Perfectly factorial squares

Factor out $(n!)^2$ ; then $2(n+1)(n+2) = 2n^2 + 6n + 4$ is a perfect square $x^2$ . Multiply both sides by $2$ and complete the square to get $(2n+3)^2 - 2x^2 = 1$ . The positive integer solutions to the Pell equation $a^2 - 2b^2 = 1$ are well-known; one way to enumerate them is to start with $(a_0,b_0) = (3,2)$ and apply the formulas $a_{k+1} = 3a_k + 4b_k, b_{k+1} = 2a_k + 3b_k$ . Note that $a$ is always odd and $b$ always even. (Note that $a_0 = 3$ corresponds to $n = 0$ .)

We get $(a_1,b_1) = (17,12), (a_2,b_2) = (99,70), \ldots, (a_7,b_7) = (665857,470832),$ $(a_8,b_8) = (3880899,2744210)$ . This gives solutions $n = 7, 48, 287, 1680, 9799, 57120, 332927, 1940448, \ldots$ . The last one is larger than $10^6$ , so there are exactly $\fbox{7}$ such positive integers.

$\quad2n!\cdot (n+2)! = 2n! \cdot n! \cdot (n+1)(n+2) = 2n!^2 \cdot (n+1)(n+2)$

Since in the prime factorization of $n!^2$ all exponents are even, we can ignore this factor: it is already a square.

$\quad2(n+1)(n+2) = 4\binom{n+2}{2}$

We can discard $4 = 2^2$ as well, for the same reason.

We are then left with, $\binom{n+2}{2} = k^2$ for some integer $k$ .

The $\textrm{n}^{\textrm{th}}$ triangular number is given by $\binom{n+1}{2}$ , and so we must now count the amount of non-negative values of $n < 10^6 - 1$ such that $T_n$ is also a square number.

Unfortunately, I do not know how to continue further by hand other than by chance having the square triangular numbers memorized, and so I used A001108 to count. There are $\boxed{7}$ such square triangular numbers.

2(n!)(n+2)!.
2 $n!^{2}$ (n+1)(n+2).
thus 2(n+1)(n+2) must be square.
2(n+1)(n+2)/4 is square. thus (n+1)(n+2)/2 is square.
the n+1th triangular number is square.
referring to OEIS A001108, 7 values of n satisfy the given conditions.

JAVA CODE :::

import java.io.*;

import java.math.*;

public class PerfectlyFactorialSquares

{

public static void main(String[] args)throws IOException

{

    long a=0,i=0;

    double d=0.0;

    for(i=1;i<1000000;i++)

    {

        d=Math.sqrt(2*(i+1)*(i+2));

        if(Math.ceil(d)==Math.floor(d))

            a++;

    }

    System.out.println(a);

}

}

OUTPUT :: 7

Dividing by $n!^2$ we find that $2(n+1)(n+2)=m^2$ .

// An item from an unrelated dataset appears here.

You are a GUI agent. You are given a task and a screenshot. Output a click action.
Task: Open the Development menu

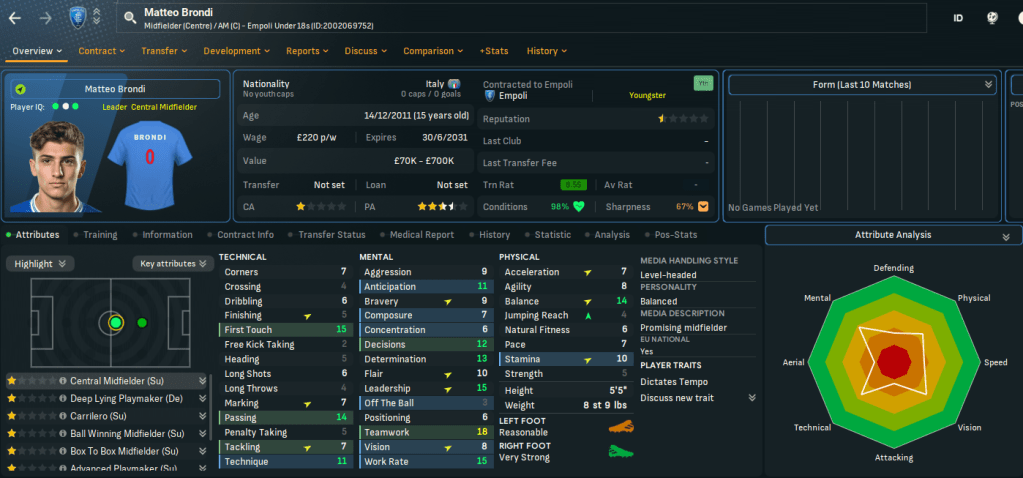(238, 51)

Since m is even, set $m=2k$ , now $(n+1)(n+2)=2k^2$ .

Setting $p=n+1$ , we get $k^2= \frac{p(p+1)}{2}$ . So we are actually looking for square triangular numbers.

Since $2<=p <=10^6$ , we have to look for them in the range $3 \le \frac{p(p+1)}{2} \le 500000500000$ .

Wikipedia gives us: "There are infinitely many square triangular numbers; the first few are: 0, 1, 36, 1225, 41616, 1413721, 48024900, 1631432881, 55420693056, 1882672131025 (sequence A001110 in the OEIS)".

So there are $\boxed{7}$ such numbers in the required range: 36, 1225, 41616, 1413721, 48024900, 1631432881, 55420693056.